NodePort not accessible:

# Check if NodePort is configured
cilium service list | grep NodePort

# Verify XDP or tc programs are attached to host interfaces
kubectl exec -n kube-system ds/cilium -- cilium bpf prog list

When to Stick with kube-proxy ¶

eBPF isn’t always the answer.
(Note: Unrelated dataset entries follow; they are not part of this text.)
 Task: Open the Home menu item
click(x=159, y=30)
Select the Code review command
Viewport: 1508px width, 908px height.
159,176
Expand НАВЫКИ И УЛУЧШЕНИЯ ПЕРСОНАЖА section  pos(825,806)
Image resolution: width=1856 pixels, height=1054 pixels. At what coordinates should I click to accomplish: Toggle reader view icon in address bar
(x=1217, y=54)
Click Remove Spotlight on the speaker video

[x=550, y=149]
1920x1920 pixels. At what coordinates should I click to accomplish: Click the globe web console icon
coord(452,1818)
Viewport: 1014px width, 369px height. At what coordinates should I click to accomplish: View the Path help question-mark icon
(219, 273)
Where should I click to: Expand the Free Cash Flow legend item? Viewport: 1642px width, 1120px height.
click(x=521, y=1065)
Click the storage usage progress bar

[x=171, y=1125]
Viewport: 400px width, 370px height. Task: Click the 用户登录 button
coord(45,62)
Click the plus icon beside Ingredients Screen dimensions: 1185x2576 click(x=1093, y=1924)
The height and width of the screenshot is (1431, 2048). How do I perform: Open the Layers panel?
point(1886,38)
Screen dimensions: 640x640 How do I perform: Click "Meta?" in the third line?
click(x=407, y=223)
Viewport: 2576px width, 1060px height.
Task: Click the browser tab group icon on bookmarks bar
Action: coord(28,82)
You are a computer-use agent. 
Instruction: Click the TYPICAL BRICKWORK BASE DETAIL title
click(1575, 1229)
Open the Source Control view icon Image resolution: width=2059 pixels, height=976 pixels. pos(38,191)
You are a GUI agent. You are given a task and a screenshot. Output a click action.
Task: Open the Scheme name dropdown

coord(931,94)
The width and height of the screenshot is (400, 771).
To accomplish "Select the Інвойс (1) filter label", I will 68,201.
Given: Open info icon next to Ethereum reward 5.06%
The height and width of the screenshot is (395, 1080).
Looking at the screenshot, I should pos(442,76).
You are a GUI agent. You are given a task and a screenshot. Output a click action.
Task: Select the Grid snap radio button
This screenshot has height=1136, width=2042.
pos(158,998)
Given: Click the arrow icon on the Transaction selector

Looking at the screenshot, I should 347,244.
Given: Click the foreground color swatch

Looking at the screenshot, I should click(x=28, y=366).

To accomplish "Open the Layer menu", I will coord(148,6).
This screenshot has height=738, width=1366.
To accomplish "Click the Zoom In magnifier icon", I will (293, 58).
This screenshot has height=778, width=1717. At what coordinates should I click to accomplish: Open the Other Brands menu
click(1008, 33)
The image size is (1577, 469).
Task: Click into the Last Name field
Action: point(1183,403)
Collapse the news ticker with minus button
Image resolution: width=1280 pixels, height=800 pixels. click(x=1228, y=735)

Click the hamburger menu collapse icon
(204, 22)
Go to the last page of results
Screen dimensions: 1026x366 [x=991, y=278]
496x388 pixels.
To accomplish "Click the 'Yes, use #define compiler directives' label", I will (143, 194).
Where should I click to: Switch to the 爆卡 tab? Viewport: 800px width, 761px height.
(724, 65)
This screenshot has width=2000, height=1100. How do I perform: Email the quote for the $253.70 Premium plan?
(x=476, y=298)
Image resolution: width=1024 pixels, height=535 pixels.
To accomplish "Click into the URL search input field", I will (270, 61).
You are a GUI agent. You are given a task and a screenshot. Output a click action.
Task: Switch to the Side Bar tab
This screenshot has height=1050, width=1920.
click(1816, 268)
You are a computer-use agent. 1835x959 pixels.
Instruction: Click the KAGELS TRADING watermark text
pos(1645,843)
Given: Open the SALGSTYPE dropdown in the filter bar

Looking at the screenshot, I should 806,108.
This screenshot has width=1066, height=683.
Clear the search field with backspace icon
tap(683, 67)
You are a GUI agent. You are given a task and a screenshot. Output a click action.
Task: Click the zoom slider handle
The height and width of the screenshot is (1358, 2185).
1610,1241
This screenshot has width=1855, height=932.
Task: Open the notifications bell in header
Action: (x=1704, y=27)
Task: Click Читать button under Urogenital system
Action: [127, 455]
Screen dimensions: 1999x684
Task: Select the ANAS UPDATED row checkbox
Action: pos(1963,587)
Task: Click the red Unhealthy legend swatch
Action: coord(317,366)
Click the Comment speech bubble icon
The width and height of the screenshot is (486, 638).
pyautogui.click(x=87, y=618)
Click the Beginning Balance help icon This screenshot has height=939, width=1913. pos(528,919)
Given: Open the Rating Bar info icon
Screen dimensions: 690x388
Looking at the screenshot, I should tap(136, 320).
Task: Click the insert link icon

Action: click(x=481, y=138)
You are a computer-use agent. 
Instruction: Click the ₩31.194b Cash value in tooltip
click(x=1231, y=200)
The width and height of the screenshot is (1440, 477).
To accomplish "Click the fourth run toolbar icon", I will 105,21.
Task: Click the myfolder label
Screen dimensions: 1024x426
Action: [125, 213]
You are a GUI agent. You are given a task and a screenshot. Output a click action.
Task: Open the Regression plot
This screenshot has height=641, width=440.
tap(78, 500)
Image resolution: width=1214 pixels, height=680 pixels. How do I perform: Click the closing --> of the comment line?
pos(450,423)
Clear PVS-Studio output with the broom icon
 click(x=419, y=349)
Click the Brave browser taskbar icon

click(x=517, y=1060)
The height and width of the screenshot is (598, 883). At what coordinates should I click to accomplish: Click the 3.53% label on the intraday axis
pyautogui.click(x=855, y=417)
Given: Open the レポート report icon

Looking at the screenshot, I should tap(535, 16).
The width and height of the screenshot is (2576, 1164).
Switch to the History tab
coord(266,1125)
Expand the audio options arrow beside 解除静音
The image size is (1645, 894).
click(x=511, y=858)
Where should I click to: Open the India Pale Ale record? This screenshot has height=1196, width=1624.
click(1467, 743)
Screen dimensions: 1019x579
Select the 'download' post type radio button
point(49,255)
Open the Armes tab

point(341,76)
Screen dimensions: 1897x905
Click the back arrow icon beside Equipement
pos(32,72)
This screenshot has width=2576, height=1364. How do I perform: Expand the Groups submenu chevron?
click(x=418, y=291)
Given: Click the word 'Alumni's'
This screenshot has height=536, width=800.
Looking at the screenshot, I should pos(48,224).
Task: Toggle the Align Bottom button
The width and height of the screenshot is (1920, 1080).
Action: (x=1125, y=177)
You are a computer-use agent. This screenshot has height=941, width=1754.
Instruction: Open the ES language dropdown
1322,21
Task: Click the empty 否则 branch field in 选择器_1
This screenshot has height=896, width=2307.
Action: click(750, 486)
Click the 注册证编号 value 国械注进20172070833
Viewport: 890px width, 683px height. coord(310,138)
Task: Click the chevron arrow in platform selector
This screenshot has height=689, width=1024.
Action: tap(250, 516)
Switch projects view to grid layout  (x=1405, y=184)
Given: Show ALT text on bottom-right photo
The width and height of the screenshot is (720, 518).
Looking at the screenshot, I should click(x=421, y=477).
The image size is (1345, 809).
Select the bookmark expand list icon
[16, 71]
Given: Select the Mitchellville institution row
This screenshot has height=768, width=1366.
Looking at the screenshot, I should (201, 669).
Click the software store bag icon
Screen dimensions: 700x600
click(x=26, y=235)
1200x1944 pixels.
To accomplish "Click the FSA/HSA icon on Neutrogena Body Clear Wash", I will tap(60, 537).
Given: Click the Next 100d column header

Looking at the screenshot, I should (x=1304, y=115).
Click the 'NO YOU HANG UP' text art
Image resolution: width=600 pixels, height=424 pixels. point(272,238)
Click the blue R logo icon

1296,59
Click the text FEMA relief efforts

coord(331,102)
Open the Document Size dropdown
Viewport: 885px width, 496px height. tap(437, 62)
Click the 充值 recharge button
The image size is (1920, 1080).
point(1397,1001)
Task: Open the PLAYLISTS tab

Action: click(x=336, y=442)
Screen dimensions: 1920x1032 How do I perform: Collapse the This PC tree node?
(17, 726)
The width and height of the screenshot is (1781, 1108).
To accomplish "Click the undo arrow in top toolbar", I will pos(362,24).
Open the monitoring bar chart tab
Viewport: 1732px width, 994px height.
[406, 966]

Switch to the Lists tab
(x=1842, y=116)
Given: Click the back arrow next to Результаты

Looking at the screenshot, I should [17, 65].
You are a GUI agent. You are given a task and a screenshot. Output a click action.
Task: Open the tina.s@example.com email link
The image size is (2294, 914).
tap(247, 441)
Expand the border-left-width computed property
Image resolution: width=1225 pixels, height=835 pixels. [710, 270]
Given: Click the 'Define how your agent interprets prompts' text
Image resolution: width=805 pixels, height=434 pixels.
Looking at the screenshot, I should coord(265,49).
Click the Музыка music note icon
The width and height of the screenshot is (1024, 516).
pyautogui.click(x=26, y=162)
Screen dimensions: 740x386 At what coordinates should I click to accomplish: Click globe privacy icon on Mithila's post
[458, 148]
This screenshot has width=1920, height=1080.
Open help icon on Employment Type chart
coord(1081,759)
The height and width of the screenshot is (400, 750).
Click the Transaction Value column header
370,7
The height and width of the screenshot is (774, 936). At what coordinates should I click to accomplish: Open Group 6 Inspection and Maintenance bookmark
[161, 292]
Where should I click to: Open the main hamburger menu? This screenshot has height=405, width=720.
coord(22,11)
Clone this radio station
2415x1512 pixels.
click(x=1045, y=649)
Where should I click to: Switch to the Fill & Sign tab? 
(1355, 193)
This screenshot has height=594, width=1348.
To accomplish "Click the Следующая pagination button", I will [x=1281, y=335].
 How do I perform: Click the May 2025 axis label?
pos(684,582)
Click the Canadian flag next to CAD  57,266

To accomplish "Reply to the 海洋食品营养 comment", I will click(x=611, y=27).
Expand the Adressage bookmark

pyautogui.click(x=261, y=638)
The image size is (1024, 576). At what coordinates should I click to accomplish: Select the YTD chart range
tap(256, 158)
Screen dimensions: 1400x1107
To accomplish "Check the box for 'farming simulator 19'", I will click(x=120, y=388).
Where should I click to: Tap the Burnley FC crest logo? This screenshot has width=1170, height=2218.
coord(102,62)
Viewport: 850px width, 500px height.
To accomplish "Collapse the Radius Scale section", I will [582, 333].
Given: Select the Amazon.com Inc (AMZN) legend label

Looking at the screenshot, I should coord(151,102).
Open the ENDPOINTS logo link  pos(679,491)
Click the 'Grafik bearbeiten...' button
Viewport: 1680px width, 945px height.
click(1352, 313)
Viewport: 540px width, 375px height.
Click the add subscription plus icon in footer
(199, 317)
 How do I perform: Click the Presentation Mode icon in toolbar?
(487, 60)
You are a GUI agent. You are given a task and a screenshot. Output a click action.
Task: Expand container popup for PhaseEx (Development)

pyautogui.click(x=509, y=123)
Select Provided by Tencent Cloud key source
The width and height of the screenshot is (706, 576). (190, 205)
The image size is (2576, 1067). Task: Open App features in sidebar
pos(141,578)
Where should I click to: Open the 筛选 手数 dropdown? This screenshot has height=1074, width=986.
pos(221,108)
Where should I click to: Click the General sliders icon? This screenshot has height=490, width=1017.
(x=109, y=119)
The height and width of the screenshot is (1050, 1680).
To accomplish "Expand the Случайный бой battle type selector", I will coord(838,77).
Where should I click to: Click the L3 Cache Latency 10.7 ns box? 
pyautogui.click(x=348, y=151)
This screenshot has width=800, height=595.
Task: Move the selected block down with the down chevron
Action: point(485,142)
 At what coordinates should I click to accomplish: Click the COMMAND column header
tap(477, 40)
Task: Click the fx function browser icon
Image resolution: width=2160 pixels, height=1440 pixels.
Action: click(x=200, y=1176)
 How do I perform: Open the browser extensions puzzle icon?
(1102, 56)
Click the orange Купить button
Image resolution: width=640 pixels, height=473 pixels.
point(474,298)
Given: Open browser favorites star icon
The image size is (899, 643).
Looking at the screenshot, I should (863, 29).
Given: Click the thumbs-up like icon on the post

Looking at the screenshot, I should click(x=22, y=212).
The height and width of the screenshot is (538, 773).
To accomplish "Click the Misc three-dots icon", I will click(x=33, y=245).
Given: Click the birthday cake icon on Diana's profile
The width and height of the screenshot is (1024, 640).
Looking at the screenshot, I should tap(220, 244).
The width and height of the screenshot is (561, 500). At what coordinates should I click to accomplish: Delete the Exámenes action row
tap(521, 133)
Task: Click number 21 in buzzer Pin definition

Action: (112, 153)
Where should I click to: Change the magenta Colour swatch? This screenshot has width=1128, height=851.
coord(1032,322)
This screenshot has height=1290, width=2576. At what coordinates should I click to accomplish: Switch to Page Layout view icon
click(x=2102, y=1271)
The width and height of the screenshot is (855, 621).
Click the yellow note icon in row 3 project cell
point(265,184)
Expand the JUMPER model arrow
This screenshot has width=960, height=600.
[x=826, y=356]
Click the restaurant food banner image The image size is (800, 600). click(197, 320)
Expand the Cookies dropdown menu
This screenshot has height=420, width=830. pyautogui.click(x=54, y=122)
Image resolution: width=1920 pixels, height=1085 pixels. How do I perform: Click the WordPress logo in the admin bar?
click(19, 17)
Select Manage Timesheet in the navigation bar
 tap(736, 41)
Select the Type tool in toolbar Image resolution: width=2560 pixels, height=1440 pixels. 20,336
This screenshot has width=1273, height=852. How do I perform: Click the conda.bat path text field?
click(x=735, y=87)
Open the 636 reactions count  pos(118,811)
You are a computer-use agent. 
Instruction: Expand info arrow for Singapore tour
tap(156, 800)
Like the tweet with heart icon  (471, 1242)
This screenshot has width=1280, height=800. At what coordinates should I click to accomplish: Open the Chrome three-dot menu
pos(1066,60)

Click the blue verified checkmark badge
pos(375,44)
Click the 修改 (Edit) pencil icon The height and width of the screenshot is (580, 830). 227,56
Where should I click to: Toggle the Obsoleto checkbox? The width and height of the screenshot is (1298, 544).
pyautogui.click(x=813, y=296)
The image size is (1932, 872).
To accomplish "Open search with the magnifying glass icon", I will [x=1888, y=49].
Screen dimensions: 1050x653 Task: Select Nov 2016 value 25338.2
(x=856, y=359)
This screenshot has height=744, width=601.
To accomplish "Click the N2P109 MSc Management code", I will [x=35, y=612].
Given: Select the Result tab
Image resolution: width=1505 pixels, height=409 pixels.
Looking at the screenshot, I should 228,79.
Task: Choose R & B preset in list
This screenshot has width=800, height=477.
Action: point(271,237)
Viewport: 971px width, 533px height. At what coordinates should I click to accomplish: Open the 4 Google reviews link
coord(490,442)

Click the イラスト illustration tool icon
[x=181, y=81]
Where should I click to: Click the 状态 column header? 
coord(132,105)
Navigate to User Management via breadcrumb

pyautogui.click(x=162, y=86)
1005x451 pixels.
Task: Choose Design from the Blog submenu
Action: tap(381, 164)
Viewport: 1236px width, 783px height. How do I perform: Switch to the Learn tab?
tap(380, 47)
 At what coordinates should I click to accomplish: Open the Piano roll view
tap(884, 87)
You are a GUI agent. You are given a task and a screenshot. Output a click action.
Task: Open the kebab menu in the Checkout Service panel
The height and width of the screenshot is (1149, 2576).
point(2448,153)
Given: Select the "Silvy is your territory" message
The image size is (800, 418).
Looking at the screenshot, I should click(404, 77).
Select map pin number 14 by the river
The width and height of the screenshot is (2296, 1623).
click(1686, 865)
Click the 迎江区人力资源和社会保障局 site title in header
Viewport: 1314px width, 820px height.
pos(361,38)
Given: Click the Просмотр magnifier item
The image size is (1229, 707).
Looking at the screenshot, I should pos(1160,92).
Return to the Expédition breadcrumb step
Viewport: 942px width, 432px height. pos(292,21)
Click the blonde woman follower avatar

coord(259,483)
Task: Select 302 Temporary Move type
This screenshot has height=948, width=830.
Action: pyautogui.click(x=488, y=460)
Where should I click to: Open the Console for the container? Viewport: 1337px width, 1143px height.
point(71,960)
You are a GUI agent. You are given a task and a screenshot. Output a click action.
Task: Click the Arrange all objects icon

Keep kube-proxy if:

Old kernels: eBPF features require kernel 4.19+; full features need 5.4+
Small clusters: Under 500 Services, iptables overhead is negligible
Simplicity: kube-proxy is battle-tested, well-documented, and “just works”
Compliance: Some environments require known, auditable networking (iptables rules are more readable than eBPF bytecode)
Windows nodes: eBPF is Linux-only; Windows nodes need kube-proxy

Summary ¶

kube-proxy served Kubernetes well, but its iptables-based design hits fundamental scaling limits:

Problem	kube-proxy	Cilium eBPF
Rule scaling	O(n) linear search	O(1) hash lookup
Rule updates	Full table rewrite	Incremental map updates
conntrack	Required for all Services	Only for external traffic
CPU overhead	High at scale	Minimal
Latency	Grows with Services	Constant

The migration path is well-established:

Install Cilium alongside kube-proxy
Test replacement in staging
Enable replacement in production
Remove kube-proxy

For clusters beyond a few hundred Services, or where network latency matters, eBPF-based service routing isn’t just faster — it’s a fundamentally better architecture.